* Given information
=== Section Start ===

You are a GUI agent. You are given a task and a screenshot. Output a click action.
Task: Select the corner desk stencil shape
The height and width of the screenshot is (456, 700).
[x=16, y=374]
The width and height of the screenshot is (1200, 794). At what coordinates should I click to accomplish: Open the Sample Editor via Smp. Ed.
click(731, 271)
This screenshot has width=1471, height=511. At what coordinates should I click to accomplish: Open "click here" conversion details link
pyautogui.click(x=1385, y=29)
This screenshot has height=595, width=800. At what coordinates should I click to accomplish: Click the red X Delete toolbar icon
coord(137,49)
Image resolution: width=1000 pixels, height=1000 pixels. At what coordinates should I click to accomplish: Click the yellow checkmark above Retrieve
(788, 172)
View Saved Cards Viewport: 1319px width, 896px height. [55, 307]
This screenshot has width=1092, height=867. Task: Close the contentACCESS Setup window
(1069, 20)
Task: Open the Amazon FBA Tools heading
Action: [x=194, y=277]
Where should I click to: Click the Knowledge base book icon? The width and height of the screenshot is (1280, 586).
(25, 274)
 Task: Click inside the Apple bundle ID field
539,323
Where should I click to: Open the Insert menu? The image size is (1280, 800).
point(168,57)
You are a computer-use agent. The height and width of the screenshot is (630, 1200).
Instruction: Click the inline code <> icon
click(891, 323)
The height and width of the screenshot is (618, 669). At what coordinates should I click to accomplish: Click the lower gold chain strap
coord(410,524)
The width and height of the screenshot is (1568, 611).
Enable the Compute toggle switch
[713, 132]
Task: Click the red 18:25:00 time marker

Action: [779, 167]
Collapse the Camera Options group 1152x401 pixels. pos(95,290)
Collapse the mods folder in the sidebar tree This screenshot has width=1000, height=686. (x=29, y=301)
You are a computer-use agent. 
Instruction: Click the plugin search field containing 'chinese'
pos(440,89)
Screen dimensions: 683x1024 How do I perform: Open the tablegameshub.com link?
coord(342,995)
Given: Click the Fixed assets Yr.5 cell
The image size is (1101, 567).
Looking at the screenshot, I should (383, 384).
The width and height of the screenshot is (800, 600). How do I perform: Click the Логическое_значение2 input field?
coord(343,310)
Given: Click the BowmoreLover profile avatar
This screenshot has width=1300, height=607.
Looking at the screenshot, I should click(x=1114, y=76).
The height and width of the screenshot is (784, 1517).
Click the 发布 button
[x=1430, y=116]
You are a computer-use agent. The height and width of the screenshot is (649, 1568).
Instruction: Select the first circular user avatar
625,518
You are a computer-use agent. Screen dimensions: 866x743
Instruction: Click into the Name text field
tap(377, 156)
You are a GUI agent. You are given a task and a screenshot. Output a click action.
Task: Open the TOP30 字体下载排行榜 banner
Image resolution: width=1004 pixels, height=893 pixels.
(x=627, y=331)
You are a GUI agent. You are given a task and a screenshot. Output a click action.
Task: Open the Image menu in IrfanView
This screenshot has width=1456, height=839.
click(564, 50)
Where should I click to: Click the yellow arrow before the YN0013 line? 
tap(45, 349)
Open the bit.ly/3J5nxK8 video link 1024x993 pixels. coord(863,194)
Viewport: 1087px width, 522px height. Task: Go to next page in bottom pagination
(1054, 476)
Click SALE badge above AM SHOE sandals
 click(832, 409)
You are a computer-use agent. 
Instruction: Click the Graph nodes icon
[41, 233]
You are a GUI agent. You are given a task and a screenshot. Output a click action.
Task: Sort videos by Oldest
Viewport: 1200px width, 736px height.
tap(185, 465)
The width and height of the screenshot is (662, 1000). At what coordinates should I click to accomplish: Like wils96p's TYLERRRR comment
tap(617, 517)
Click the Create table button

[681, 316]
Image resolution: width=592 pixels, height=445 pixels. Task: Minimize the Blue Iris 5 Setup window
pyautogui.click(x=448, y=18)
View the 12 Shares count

=== Section End ===

* Exercise description
Word for word, restate all of the records.

* Solution to the exercise
You are a GUI agent. You are given a task and a screenshot. Output a click action.
Task: Select the corner desk stencil shape
The height and width of the screenshot is (456, 700).
[x=16, y=374]
The width and height of the screenshot is (1200, 794). At what coordinates should I click to accomplish: Open the Sample Editor via Smp. Ed.
click(731, 271)
This screenshot has width=1471, height=511. At what coordinates should I click to accomplish: Open "click here" conversion details link
pyautogui.click(x=1385, y=29)
This screenshot has height=595, width=800. At what coordinates should I click to accomplish: Click the red X Delete toolbar icon
coord(137,49)
Image resolution: width=1000 pixels, height=1000 pixels. At what coordinates should I click to accomplish: Click the yellow checkmark above Retrieve
(788, 172)
View Saved Cards Viewport: 1319px width, 896px height. [55, 307]
This screenshot has width=1092, height=867. Task: Close the contentACCESS Setup window
(1069, 20)
Task: Open the Amazon FBA Tools heading
Action: [x=194, y=277]
Where should I click to: Click the Knowledge base book icon? The width and height of the screenshot is (1280, 586).
(25, 274)
 Task: Click inside the Apple bundle ID field
539,323
Where should I click to: Open the Insert menu? The image size is (1280, 800).
point(168,57)
You are a computer-use agent. The height and width of the screenshot is (630, 1200).
Instruction: Click the inline code <> icon
click(891, 323)
The height and width of the screenshot is (618, 669). At what coordinates should I click to accomplish: Click the lower gold chain strap
coord(410,524)
The width and height of the screenshot is (1568, 611).
Enable the Compute toggle switch
[713, 132]
Task: Click the red 18:25:00 time marker

Action: [779, 167]
Collapse the Camera Options group 1152x401 pixels. pos(95,290)
Collapse the mods folder in the sidebar tree This screenshot has width=1000, height=686. (x=29, y=301)
You are a computer-use agent. 
Instruction: Click the plugin search field containing 'chinese'
pos(440,89)
Screen dimensions: 683x1024 How do I perform: Open the tablegameshub.com link?
coord(342,995)
Given: Click the Fixed assets Yr.5 cell
The image size is (1101, 567).
Looking at the screenshot, I should (383, 384).
The width and height of the screenshot is (800, 600). How do I perform: Click the Логическое_значение2 input field?
coord(343,310)
Given: Click the BowmoreLover profile avatar
This screenshot has width=1300, height=607.
Looking at the screenshot, I should click(x=1114, y=76).
The height and width of the screenshot is (784, 1517).
Click the 发布 button
[x=1430, y=116]
You are a computer-use agent. The height and width of the screenshot is (649, 1568).
Instruction: Select the first circular user avatar
625,518
You are a computer-use agent. Screen dimensions: 866x743
Instruction: Click into the Name text field
tap(377, 156)
You are a GUI agent. You are given a task and a screenshot. Output a click action.
Task: Open the TOP30 字体下载排行榜 banner
Image resolution: width=1004 pixels, height=893 pixels.
(x=627, y=331)
You are a GUI agent. You are given a task and a screenshot. Output a click action.
Task: Open the Image menu in IrfanView
This screenshot has width=1456, height=839.
click(564, 50)
Where should I click to: Click the yellow arrow before the YN0013 line? 
tap(45, 349)
Open the bit.ly/3J5nxK8 video link 1024x993 pixels. coord(863,194)
Viewport: 1087px width, 522px height. Task: Go to next page in bottom pagination
(1054, 476)
Click SALE badge above AM SHOE sandals
 click(832, 409)
You are a computer-use agent. 
Instruction: Click the Graph nodes icon
[41, 233]
You are a GUI agent. You are given a task and a screenshot. Output a click action.
Task: Sort videos by Oldest
Viewport: 1200px width, 736px height.
tap(185, 465)
The width and height of the screenshot is (662, 1000). At what coordinates should I click to accomplish: Like wils96p's TYLERRRR comment
tap(617, 517)
Click the Create table button

[681, 316]
Image resolution: width=592 pixels, height=445 pixels. Task: Minimize the Blue Iris 5 Setup window
pyautogui.click(x=448, y=18)
View the 12 Shares count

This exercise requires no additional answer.